①改訂新版 気象予報士かんたん合格テキスト<学科専門知識編>
②ここが出る!!気象予報士 完全合格教本 改訂3版

①は<>の中にあるように、学科試験の中でも学科試験(専門)に特化したもので、②は試験全3科目についての参考書です。──なのでシン初学者としては②一択に。機械的に絞られてくるのはラクではありますが、つまりは選択肢がなさすぎ=Kindle参考書がなさすぎ(みんなそんなに紙の参考書がいいということなのか)だということはいちおう踏まえつつ。

これからの勉強の進め方

さきほどのバイブル『一般気象学』は東京大学出版会が出していて、つまり大学の教科書であって、ちゃんと読んでいく系のものだと思います。講義と並行して読むことが想定されているのかなと。ちなみにぼくは物理学科で、天文学科の講義は一部聴講してたんですが、たぶん地球惑星物理学科などで気象学概論みたいな講義があったのではないかと推測します(つまり受けてないということです)。
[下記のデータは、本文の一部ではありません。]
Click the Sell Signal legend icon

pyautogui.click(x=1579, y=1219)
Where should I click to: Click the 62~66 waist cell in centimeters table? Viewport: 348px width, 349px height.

さてさて、なので、まずは②の参考書を今日これからさらさらと読んで、『一般気象学』は今Amazonで注文して明日には届くので、バイブルは明日くらいから精読してみようと思います(精読とは何かもぼちぼち考えます。ノートかnoteをとりながら読む、ということかなと)。次回からしばらく──5週なのか10週なのか──『一般気象学』精読回になる、ということです。

初めての参考書を読んでみる

ここまでの2,000字を前半として、ここからの後半2,000字では、Kindleでたった今買いました、略して『完全合格教本』を読んでいこうと思います。受験っぽいような、大学受験の参考書はもうちょっとカッコいい/かわいい表紙が多いような(こういうことは合格したあと研究しましょう)。

『完全合格教本』冒頭から、同じ出版社同じ著者の『過去問徹底攻略』という姉妹本がおすすめされているので、それはいずれの過去問研究で使おうと思いつつ、まずは、こちら合格教本の中身に入っていきます。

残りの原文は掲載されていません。